Collected data:

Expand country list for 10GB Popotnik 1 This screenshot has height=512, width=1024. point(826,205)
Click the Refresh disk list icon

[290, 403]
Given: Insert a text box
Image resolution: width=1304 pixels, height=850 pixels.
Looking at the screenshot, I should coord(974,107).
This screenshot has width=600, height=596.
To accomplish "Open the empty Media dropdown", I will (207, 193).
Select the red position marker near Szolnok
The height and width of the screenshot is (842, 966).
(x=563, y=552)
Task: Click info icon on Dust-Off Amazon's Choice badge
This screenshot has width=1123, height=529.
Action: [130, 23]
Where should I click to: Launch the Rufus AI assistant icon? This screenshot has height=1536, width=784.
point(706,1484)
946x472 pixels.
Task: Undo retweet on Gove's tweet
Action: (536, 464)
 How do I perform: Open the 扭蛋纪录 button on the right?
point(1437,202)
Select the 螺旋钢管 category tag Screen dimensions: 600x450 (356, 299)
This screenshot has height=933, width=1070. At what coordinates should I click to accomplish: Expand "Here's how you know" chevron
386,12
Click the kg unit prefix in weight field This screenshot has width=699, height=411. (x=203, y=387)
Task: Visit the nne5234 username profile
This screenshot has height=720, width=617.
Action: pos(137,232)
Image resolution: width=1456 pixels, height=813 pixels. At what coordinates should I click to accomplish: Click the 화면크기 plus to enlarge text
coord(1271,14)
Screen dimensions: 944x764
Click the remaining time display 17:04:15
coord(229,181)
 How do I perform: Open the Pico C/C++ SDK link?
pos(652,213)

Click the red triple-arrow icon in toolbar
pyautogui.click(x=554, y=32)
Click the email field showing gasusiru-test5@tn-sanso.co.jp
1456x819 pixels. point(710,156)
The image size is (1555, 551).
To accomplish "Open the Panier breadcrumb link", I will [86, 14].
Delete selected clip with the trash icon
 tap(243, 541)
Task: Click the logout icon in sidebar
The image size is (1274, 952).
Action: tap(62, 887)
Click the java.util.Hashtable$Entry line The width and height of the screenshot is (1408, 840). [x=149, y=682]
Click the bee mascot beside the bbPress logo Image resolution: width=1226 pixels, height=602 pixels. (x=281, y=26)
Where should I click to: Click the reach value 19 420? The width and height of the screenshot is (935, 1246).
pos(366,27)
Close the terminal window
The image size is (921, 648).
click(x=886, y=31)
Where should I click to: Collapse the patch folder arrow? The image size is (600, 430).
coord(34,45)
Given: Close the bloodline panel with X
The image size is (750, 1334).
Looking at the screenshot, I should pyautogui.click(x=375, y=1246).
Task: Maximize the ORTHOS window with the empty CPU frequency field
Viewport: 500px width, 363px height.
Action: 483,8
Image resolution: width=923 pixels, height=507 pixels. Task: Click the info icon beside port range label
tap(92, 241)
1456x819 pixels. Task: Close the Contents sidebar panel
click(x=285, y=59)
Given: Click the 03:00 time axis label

:: Description of the task ::
The range runs from the line with "The image size is (921, 648)." to the last line of the entries above, both included. Restate it word for word.

:: Worked solution ::
The image size is (921, 648).
click(x=886, y=31)
Where should I click to: Collapse the patch folder arrow? The image size is (600, 430).
coord(34,45)
Given: Close the bloodline panel with X
The image size is (750, 1334).
Looking at the screenshot, I should pyautogui.click(x=375, y=1246).
Task: Maximize the ORTHOS window with the empty CPU frequency field
Viewport: 500px width, 363px height.
Action: 483,8
Image resolution: width=923 pixels, height=507 pixels. Task: Click the info icon beside port range label
tap(92, 241)
1456x819 pixels. Task: Close the Contents sidebar panel
click(x=285, y=59)
Given: Click the 03:00 time axis label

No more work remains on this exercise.